Abstract

In order to obtain a new imaging strategy of the Fourier telescope (FT) with a better imaging quality and a less imaging time, we optimize and compare three down-sampling imaging strategies in this paper: the compressed sensing method (CS), the low-frequency full sampling method (LF) and the variable-density random sampling method (VD), which are different from the traditional Fourier telescope in both of the image quality and the imaging time. The analytical methods are as follows: based on the target’s spectral data obtained from the field experiment of traditional FT, three down-sampling methods (LF, VD and CS) are used to reconstruct the target’s images according to their own sampling modes and reconstruction methods, respectively; the differences between the three down-sampling methods and the traditional FT regarding the image quality are compared by the instinctive observation and the Strehl ratio; based on the analysis of the imaging time, the differences between the three down-sampling methods and the traditional FT regarding the imaging time are preliminarily compared.
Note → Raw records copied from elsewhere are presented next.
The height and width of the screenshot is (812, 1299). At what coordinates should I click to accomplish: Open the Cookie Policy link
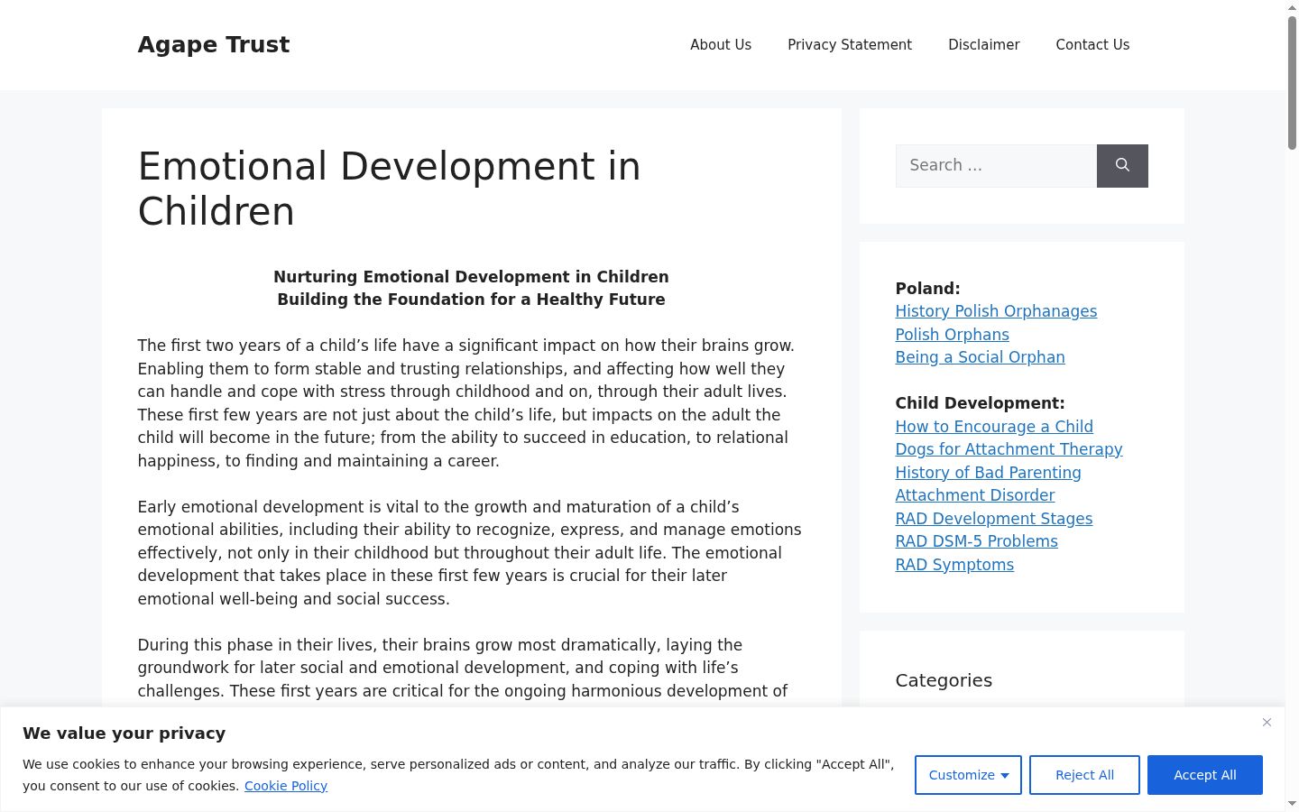pos(285,786)
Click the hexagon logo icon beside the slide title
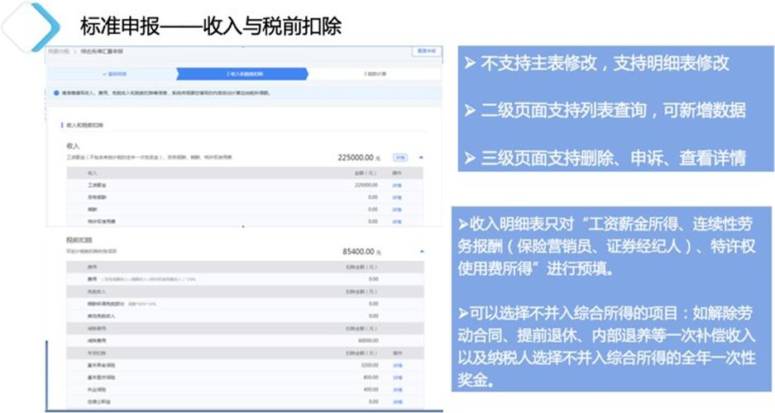The height and width of the screenshot is (413, 775). [31, 26]
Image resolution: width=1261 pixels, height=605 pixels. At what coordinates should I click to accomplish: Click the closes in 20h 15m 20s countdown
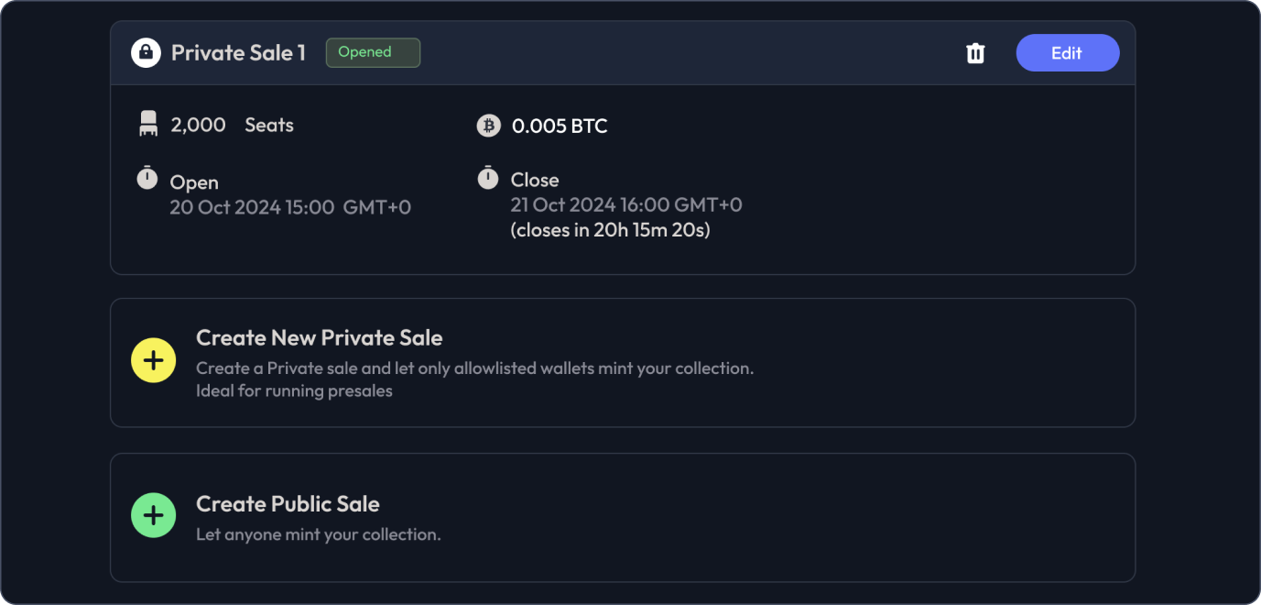[x=610, y=230]
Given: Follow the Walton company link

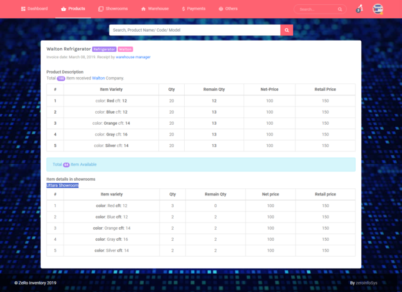Looking at the screenshot, I should coord(98,78).
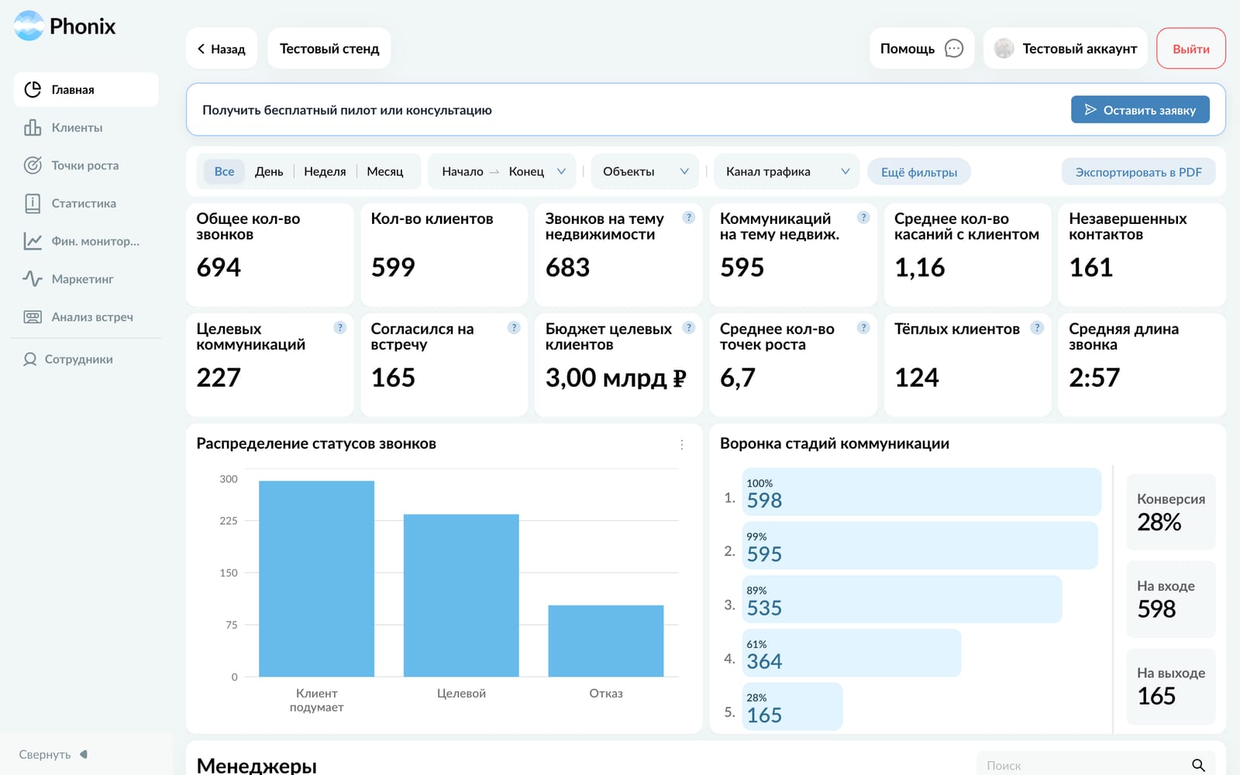The height and width of the screenshot is (775, 1240).
Task: Open Статистика via its sidebar icon
Action: [x=33, y=203]
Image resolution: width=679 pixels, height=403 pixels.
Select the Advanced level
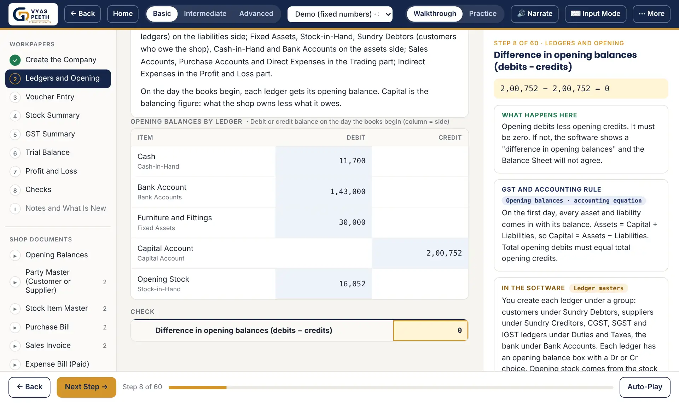(256, 14)
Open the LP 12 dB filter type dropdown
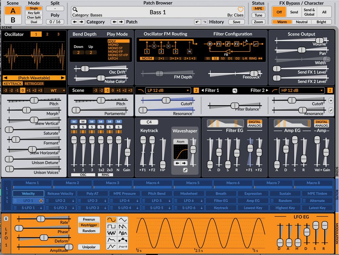Image resolution: width=339 pixels, height=255 pixels. click(x=168, y=90)
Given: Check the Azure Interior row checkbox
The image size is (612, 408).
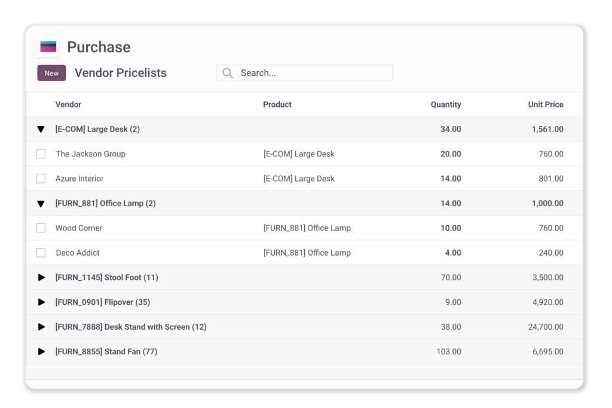Looking at the screenshot, I should point(41,178).
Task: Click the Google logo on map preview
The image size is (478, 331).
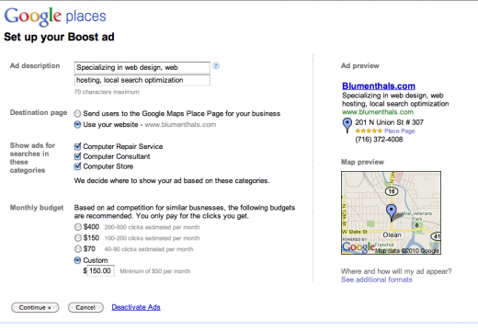Action: 359,247
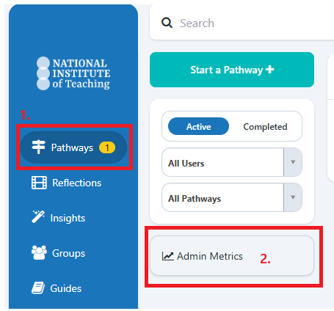This screenshot has width=334, height=311.
Task: Click the Pathways signpost icon
Action: (38, 147)
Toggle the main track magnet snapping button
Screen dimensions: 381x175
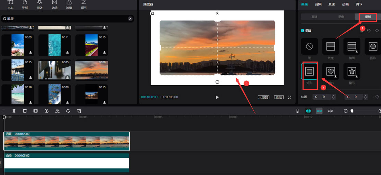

The analysis shows that: 1) the image quality of the compressed sensing method is better than that of the other two down-sampling methods (LF and VD), slightly lower than that of the traditional imaging; 2) although the image quality of the compressed sensing method is slightly lower than that of the traditional FT, its imaging time is much lower than that of the traditional FT; 3) the field data used in the analysis contain noises, which means that the reconstruction methods of the above three down-sampling strategies have a better robustness to the noises. Based on the above results, it can be seen that the Fourier telescope based on compressed sensing (CS-FT) is an excellent imaging strategy which can greatly reduce the imaging time in the condition with actual noises.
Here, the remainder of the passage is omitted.